### Data excerpts
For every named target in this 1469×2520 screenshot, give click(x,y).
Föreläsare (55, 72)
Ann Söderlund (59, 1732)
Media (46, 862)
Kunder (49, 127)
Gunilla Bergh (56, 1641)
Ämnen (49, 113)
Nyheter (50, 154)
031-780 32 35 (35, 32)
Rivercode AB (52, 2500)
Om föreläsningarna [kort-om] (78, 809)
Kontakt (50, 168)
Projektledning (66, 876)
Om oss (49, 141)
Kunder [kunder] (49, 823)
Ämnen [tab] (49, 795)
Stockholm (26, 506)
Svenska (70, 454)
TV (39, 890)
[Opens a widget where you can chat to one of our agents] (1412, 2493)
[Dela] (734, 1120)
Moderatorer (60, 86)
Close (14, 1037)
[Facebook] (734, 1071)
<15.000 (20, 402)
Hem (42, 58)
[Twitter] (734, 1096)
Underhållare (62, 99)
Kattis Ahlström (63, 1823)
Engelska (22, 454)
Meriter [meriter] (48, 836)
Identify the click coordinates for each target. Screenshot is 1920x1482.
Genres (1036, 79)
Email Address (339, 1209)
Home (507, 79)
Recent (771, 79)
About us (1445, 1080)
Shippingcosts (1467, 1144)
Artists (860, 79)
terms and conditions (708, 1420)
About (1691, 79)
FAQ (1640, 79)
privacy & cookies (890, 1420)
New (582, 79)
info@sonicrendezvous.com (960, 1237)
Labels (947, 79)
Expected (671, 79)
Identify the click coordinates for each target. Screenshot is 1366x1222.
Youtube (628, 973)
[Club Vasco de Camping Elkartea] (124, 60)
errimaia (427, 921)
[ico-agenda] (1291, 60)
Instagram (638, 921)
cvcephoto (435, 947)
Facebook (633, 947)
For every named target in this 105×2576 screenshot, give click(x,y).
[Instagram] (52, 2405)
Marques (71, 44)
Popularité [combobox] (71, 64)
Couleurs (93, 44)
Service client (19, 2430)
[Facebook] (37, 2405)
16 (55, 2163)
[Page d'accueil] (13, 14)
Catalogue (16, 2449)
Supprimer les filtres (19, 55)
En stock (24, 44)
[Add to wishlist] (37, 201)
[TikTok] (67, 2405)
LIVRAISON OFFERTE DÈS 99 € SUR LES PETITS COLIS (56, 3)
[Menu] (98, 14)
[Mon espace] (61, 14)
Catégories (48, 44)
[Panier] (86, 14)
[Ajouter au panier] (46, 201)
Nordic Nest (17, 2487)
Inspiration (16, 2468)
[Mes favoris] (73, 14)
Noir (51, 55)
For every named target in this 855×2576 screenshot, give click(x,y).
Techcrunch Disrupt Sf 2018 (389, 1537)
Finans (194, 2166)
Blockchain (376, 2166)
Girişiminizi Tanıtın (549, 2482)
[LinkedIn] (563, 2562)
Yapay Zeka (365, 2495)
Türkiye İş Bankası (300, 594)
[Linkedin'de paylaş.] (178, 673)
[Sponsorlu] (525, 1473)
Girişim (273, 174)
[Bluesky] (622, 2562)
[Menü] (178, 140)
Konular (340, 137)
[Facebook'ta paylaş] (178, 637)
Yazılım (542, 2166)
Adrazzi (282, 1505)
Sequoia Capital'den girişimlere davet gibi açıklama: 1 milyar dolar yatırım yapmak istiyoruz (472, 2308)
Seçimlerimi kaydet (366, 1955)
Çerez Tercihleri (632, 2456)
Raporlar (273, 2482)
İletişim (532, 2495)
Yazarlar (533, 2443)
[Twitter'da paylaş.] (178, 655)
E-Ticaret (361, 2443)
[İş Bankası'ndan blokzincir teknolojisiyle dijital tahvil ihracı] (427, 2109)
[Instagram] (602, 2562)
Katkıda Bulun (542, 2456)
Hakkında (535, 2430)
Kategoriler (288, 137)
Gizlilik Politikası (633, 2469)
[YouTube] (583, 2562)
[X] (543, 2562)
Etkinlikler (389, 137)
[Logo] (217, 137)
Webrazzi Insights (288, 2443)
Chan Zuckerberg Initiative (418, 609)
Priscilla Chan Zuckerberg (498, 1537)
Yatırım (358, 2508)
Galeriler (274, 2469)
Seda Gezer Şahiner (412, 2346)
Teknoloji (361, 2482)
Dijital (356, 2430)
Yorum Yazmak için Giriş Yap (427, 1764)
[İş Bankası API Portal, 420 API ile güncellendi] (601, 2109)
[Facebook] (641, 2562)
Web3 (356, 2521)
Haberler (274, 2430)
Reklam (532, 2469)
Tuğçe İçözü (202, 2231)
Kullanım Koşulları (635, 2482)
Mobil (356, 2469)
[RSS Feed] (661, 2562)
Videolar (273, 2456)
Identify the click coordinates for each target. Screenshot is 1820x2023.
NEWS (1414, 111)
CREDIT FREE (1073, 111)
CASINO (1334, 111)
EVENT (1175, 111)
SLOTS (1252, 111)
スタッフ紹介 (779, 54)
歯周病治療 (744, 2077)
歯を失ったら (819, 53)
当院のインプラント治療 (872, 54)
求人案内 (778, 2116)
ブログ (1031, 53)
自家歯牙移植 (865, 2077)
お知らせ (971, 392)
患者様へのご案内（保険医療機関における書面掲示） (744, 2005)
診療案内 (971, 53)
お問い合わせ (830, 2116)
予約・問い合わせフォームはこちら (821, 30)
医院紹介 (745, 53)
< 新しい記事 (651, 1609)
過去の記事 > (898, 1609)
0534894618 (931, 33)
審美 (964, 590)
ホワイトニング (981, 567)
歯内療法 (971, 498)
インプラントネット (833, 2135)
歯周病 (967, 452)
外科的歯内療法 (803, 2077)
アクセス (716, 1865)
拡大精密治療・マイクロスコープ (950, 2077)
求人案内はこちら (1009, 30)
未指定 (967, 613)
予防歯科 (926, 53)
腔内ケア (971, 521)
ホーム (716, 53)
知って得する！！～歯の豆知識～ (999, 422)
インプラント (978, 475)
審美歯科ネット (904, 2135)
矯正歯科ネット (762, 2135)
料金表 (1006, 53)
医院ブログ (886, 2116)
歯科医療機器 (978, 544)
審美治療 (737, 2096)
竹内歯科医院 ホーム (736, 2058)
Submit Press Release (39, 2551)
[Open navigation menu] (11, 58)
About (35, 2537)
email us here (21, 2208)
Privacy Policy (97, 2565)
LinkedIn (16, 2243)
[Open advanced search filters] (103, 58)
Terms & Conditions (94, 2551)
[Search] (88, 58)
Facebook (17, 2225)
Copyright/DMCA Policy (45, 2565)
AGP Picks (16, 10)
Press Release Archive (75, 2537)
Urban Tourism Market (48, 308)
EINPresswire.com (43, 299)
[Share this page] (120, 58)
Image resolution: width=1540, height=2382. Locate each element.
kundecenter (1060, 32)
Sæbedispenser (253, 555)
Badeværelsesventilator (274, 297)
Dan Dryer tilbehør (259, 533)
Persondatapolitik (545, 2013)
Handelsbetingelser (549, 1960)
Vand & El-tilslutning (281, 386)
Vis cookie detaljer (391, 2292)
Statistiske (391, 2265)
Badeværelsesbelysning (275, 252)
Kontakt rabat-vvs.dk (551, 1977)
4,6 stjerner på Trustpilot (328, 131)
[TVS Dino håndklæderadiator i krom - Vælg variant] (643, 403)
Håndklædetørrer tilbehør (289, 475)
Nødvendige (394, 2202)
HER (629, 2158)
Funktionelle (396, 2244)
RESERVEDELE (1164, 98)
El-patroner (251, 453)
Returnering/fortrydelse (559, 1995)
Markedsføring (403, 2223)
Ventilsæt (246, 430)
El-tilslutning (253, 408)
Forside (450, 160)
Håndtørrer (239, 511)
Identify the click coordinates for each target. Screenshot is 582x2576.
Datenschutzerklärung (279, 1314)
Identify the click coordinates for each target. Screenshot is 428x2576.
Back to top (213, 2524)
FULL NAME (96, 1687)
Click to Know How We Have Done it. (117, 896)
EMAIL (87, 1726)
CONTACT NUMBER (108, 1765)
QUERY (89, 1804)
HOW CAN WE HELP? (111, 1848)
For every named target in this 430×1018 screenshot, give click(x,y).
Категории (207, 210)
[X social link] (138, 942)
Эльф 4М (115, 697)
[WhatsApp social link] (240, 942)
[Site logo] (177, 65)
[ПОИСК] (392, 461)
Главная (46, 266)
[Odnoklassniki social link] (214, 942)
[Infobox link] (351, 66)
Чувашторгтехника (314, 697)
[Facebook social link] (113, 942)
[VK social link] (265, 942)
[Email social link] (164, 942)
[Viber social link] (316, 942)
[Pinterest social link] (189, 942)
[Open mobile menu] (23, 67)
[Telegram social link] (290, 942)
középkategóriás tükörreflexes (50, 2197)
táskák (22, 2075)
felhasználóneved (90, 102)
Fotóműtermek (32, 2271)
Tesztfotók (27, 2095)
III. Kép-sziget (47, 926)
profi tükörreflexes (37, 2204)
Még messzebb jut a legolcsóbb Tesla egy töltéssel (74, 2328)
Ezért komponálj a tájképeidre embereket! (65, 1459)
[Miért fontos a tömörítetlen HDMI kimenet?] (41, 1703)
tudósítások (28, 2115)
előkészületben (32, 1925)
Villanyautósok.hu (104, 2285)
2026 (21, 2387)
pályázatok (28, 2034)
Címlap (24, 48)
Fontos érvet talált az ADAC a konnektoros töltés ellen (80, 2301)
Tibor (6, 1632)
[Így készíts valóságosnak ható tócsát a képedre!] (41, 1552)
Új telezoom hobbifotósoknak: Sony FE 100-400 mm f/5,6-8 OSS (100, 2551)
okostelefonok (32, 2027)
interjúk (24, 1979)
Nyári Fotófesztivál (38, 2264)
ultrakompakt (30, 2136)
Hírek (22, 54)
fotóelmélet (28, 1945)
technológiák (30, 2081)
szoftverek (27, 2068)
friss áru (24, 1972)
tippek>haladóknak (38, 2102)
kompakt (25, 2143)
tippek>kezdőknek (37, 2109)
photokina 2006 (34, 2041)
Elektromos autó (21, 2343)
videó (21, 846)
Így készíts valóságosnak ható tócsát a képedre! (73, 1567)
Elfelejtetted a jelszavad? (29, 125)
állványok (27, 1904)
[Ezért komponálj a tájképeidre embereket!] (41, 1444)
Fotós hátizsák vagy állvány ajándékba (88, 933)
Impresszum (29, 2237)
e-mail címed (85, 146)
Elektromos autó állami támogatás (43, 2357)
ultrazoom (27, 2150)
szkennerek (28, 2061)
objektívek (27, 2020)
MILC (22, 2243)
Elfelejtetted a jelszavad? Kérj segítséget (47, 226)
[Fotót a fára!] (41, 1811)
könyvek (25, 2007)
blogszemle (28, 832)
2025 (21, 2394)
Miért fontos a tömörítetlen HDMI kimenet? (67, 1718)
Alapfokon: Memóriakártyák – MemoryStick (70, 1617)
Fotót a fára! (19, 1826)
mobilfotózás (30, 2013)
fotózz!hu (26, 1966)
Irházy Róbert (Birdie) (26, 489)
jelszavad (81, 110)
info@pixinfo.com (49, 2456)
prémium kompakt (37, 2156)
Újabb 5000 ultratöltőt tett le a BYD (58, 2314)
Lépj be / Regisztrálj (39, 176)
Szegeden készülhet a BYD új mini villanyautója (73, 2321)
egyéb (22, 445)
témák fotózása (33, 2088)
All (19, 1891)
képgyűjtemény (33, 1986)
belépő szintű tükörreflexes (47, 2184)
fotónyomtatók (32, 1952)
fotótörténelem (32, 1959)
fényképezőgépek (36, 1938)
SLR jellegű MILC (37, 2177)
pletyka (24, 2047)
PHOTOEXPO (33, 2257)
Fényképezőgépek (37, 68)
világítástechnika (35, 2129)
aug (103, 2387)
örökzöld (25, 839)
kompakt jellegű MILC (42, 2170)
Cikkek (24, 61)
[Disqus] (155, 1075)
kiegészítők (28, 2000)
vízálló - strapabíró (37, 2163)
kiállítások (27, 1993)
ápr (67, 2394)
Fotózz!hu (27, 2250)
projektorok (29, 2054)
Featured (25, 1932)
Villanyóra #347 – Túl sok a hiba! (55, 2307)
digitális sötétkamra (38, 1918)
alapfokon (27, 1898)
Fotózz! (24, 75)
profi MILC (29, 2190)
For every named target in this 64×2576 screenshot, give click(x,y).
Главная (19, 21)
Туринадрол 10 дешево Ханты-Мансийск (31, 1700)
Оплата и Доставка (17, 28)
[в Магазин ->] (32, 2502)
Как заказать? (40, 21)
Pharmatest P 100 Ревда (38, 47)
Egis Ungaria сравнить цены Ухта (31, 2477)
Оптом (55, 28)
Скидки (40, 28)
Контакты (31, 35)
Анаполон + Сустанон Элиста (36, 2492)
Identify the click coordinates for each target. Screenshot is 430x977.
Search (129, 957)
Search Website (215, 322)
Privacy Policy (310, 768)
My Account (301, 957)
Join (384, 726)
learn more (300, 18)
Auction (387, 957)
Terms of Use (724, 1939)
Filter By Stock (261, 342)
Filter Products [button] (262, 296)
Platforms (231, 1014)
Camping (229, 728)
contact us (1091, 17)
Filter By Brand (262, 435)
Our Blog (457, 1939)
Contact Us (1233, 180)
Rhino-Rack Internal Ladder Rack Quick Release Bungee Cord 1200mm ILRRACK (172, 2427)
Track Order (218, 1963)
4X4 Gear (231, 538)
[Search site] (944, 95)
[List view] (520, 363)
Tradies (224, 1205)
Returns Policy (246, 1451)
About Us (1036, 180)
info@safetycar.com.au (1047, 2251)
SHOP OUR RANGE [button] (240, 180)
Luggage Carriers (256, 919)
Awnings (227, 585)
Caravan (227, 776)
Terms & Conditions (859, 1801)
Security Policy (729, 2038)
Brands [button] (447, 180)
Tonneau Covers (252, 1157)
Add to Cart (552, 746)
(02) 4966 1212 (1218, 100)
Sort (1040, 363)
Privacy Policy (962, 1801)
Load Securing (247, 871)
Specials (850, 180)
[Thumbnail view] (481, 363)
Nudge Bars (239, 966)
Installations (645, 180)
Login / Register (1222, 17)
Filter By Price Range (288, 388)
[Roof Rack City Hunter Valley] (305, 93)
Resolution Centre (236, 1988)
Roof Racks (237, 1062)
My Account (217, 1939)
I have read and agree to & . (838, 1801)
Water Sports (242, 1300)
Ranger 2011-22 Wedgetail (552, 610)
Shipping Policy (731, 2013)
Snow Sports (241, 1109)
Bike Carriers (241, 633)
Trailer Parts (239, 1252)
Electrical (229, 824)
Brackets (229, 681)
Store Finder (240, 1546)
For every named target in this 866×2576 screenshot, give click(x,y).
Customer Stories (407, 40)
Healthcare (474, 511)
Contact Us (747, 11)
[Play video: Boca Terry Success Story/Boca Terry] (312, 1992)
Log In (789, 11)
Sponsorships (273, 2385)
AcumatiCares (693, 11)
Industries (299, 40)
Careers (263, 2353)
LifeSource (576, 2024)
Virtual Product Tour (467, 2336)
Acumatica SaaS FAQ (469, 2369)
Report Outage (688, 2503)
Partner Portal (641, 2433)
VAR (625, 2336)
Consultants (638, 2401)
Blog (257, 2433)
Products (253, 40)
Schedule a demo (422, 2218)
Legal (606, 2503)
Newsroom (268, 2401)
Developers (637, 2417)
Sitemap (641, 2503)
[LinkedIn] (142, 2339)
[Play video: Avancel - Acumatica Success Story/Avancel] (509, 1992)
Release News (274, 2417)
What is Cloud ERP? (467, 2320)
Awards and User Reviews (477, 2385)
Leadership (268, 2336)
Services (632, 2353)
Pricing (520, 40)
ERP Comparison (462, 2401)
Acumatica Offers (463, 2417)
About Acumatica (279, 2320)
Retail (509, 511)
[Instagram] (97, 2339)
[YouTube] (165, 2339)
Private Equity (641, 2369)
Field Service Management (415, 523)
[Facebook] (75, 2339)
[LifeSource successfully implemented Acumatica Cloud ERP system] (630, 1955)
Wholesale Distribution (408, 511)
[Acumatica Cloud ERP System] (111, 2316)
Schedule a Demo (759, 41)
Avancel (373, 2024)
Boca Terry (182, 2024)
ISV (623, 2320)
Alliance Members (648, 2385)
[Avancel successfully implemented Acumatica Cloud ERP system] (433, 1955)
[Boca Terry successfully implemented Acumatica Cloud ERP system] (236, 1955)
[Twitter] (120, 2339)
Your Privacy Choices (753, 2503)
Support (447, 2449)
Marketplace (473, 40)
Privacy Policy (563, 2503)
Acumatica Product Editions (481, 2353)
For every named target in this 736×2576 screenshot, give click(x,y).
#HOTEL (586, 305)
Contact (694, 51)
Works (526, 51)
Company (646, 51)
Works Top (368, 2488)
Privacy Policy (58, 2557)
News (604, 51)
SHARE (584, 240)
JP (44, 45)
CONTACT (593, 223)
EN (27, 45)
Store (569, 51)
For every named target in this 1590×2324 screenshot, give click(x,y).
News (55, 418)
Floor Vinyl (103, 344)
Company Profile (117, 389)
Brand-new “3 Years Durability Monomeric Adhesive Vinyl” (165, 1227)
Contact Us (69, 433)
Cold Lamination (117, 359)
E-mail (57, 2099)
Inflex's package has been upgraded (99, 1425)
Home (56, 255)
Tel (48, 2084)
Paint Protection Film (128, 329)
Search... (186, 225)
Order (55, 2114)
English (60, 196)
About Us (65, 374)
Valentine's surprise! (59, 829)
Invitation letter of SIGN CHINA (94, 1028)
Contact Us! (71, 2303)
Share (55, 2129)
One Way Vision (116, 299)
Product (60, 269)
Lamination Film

### The task
Output, please, only the lines running from the start of the entries through the line that contains "Noir (51, 55)", including both of those lines.

### Response area
For every named target in this 1469×2520 screenshot, give click(x,y).
Föreläsare (55, 72)
Ann Söderlund (59, 1732)
Media (46, 862)
Kunder (49, 127)
Gunilla Bergh (56, 1641)
Ämnen (49, 113)
Nyheter (50, 154)
031-780 32 35 (35, 32)
Rivercode AB (52, 2500)
Om föreläsningarna [kort-om] (78, 809)
Kontakt (50, 168)
Projektledning (66, 876)
Om oss (49, 141)
Kunder [kunder] (49, 823)
Ämnen [tab] (49, 795)
Stockholm (26, 506)
Svenska (70, 454)
TV (39, 890)
[Opens a widget where you can chat to one of our agents] (1412, 2493)
[Dela] (734, 1120)
Moderatorer (60, 86)
Close (14, 1037)
[Facebook] (734, 1071)
<15.000 (20, 402)
Hem (42, 58)
[Twitter] (734, 1096)
Underhållare (62, 99)
Kattis Ahlström (63, 1823)
Engelska (22, 454)
Meriter [meriter] (48, 836)
Identify the click coordinates for each target. Screenshot is 1920x1482.
Genres (1036, 79)
Email Address (339, 1209)
Home (507, 79)
Recent (771, 79)
About us (1445, 1080)
Shippingcosts (1467, 1144)
Artists (860, 79)
terms and conditions (708, 1420)
About (1691, 79)
FAQ (1640, 79)
privacy & cookies (890, 1420)
New (582, 79)
info@sonicrendezvous.com (960, 1237)
Labels (947, 79)
Expected (671, 79)
Identify the click coordinates for each target. Screenshot is 1366x1222.
Youtube (628, 973)
[Club Vasco de Camping Elkartea] (124, 60)
errimaia (427, 921)
[ico-agenda] (1291, 60)
Instagram (638, 921)
cvcephoto (435, 947)
Facebook (633, 947)
For every named target in this 105×2576 screenshot, give click(x,y).
[Instagram] (52, 2405)
Marques (71, 44)
Popularité [combobox] (71, 64)
Couleurs (93, 44)
Service client (19, 2430)
[Facebook] (37, 2405)
16 (55, 2163)
[Page d'accueil] (13, 14)
Catalogue (16, 2449)
Supprimer les filtres (19, 55)
En stock (24, 44)
[Add to wishlist] (37, 201)
[TikTok] (67, 2405)
LIVRAISON OFFERTE DÈS 99 € SUR LES PETITS COLIS (56, 3)
[Menu] (98, 14)
[Mon espace] (61, 14)
Catégories (48, 44)
[Panier] (86, 14)
[Ajouter au panier] (46, 201)
Nordic Nest (17, 2487)
Inspiration (16, 2468)
[Mes favoris] (73, 14)
Noir (51, 55)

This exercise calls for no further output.